Voilà, j’espère, de fières vacances pour un homme si occupé que moi. Je vous écris quelques mots, chère amie, pour vous dire que je ne suis point mort. Je me porte au contraire assez bien et quitterai encore avec regret le séjour de la campagne 1. Je me dis pour m’excuser de rester si longtemps que je ne veux pas revenir sans avoir fini trois petits tableaux que j’avais emportés2, mais en réalité, le repos au milieu des arbres et de toute cette nature me séduit infiniment. Vous ne croiriez pas que je n’ai pas un moment d’ennui. Je travaille tous les matins jusqu’à 2 ou trois heures et je fais alors une grande promenade jusqu’à dîner. [p. 2] Quand je ne vais pas le soir chez les Barbier , les Villot 3, et ce qui m’arrive rarement à cause de la fatigue de la journée, je prends aussi un peu l’air avant de me coucher quand le temps n’est pas abominable, et il est toujours plus supportable à la campagne. J’ai vu les Halévy deux fois4 : ils partent déjà ; ce sont des mondains qui ont besoin de faire leur partie tous les soirs. Quant à Mme Barbier 5, elle est plus florissante que jamais, mais je deviens un peu rococo pour tout cela.

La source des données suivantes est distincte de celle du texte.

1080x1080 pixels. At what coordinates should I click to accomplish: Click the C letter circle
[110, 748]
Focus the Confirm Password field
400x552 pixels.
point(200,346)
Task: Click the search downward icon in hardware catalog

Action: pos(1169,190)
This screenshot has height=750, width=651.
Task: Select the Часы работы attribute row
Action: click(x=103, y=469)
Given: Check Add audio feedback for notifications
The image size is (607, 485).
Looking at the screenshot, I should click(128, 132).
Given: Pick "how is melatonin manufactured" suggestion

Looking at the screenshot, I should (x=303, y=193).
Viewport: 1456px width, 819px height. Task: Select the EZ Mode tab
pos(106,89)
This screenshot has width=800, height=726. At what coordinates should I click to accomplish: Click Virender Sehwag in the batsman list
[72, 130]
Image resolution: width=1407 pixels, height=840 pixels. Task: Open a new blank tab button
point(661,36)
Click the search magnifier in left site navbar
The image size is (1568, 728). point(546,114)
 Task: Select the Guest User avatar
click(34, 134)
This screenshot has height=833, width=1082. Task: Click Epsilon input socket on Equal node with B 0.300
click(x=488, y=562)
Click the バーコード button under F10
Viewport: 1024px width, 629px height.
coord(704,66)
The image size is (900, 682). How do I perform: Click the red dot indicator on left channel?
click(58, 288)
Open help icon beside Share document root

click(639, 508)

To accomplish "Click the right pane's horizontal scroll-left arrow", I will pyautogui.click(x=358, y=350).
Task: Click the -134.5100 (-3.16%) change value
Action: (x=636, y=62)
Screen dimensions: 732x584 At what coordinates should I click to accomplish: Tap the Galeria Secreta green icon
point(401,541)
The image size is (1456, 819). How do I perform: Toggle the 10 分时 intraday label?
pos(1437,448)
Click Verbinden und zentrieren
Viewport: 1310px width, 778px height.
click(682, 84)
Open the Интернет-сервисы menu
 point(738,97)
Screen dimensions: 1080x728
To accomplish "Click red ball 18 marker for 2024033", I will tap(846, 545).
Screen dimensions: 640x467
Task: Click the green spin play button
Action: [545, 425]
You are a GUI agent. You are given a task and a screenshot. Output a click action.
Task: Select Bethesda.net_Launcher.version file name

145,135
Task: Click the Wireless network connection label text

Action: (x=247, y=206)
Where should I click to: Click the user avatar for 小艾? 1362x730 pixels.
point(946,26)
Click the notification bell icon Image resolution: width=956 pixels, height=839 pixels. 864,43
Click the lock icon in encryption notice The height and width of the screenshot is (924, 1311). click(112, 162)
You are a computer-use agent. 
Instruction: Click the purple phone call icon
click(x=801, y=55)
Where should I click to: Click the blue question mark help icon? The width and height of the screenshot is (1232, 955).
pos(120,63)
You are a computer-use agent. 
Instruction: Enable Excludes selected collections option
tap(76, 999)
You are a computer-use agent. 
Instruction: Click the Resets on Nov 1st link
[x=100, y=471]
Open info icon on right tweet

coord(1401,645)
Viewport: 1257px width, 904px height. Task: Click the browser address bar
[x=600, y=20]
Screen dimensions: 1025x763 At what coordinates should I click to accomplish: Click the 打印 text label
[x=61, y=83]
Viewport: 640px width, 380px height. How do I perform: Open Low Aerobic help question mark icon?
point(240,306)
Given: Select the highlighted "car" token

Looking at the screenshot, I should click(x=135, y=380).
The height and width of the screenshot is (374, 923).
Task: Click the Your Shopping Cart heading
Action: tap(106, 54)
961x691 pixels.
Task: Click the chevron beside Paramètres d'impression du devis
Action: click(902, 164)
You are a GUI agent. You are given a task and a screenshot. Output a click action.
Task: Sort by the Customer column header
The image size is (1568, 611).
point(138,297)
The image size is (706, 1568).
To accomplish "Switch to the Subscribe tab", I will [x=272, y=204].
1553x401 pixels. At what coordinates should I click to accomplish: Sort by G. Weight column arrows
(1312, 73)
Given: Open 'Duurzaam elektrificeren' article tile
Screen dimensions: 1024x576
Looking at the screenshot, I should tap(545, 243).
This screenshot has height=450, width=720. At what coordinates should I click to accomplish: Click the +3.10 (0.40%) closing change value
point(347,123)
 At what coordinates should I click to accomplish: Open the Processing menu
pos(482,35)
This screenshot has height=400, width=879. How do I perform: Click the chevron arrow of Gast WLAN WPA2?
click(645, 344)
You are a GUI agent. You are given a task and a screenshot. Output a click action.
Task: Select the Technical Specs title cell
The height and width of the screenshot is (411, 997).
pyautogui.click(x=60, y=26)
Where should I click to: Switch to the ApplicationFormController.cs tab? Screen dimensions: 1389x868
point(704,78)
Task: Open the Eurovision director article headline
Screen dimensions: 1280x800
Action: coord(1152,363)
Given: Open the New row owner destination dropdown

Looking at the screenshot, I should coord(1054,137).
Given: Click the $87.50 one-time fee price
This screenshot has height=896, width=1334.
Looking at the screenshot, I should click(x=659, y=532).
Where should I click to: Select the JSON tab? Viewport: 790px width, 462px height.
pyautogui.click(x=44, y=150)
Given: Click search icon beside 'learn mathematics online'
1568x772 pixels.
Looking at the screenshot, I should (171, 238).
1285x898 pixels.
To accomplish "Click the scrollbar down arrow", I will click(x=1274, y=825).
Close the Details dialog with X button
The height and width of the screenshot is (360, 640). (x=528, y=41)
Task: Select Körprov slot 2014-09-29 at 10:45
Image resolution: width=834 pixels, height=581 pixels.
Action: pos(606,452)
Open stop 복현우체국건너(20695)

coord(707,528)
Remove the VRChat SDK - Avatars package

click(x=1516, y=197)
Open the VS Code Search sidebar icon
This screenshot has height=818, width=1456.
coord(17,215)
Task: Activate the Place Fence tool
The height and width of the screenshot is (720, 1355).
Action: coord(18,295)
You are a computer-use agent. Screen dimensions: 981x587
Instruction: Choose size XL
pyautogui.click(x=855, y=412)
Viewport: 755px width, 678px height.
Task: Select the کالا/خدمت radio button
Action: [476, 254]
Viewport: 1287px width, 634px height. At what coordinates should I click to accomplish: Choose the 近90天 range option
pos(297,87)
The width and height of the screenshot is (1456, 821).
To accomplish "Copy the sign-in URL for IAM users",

Je serai de retour au milieu de la semaine prochaine6 et j’irai vous voir dans votre villa de la rue de La Rochefoucauld. Vous avez des [p. 3] fleurs et des arbres, mais vous n’avez pas un air comme celui qu’on respire ici et la tranquillité la plus profonde.

Je vous embrasse bien, chère amie, en attendant le plaisir de vous voir.